In this article by Dipa Dubhasi and Akhil Das authors of the book Mastering Mesos, delves into understanding the importance of Mesos.
Apache Mesos is an open source, distributed cluster management software that came out of AMPLab, UC Berkeley in 2011. It abstracts CPU, memory, storage, and other computer resources away from machines (physical or virtual), enabling fault-tolerant and elastic distributed systems to easily be built and run effectively. It is referred to as a metascheduler (scheduler of schedulers) and a “distributed systems kernel/distributed datacenter OS”.
It improves resource utilization, simplifies system administration, and supports a wide variety of distributed applications that can be deployed by leveraging its pluggable architecture. It is scalable and efficient and provides a host of features, such as resource isolation and high availability, which, along with a strong and vibrant open source community, makes this one of the most exciting projects.
(For more resources related to this topic, see here.)
Introduction to the datacenter OS and architecture of Mesos
Over the past decade, datacenters have graduated from packing multiple applications into a single server box to having large datacenters that aggregate thousands of servers to serve as a massively distributed computing infrastructure. With the advent of virtualization, microservices, cluster computing, and hyper-scale infrastructure, the need of the hour is the creation of an application-centric enterprise that follows a software-defined datacenter strategy.
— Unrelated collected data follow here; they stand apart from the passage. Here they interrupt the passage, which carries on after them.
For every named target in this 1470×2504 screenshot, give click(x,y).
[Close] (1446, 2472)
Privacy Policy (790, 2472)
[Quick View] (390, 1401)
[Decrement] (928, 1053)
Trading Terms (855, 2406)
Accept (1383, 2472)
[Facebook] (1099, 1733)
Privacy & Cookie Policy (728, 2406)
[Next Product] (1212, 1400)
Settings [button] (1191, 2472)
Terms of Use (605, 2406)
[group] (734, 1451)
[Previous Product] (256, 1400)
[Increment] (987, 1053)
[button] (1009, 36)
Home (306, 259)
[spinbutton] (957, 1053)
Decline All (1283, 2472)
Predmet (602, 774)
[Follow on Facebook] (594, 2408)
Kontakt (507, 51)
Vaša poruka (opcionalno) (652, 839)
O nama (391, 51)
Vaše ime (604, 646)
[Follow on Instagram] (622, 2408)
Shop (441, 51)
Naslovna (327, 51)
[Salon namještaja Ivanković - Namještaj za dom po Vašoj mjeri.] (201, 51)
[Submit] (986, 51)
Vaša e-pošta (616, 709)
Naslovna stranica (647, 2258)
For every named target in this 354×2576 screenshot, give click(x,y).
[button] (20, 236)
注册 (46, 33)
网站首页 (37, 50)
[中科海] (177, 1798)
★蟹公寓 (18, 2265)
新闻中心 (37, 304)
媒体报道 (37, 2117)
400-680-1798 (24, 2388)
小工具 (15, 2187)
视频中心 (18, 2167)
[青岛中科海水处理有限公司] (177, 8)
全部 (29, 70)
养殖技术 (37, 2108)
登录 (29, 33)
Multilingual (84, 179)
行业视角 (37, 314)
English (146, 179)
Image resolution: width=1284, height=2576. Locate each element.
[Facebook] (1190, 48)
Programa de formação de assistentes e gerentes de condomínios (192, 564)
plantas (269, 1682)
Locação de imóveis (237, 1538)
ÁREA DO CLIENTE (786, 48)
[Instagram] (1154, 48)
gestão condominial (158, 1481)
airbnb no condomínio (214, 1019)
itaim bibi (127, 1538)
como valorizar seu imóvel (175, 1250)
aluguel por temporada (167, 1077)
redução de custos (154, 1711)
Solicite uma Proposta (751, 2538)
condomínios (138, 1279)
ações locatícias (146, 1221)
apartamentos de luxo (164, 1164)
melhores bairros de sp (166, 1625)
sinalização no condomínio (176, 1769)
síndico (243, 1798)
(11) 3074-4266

Currently, server clusters are predominantly managed individually, which can be likened to having multiple operating systems on the PC, one each for processor, disk drive, and so on. With an abstraction model that treats these machines as individual entities being managed in isolation, the ability of the datacenter to effectively build and run distributed applications is greatly reduced.
Another way of looking at the situation is comparing running applications in a datacenter to running them on a laptop. One major difference is that while launching a text editor or web browser, we are not required to check which memory modules are free and choose ones that suit our need. Herein lies the significance of a platform that acts like a host operating system and allows multiple users to run multiple applications simultaneously by utilizing a shared set of resources.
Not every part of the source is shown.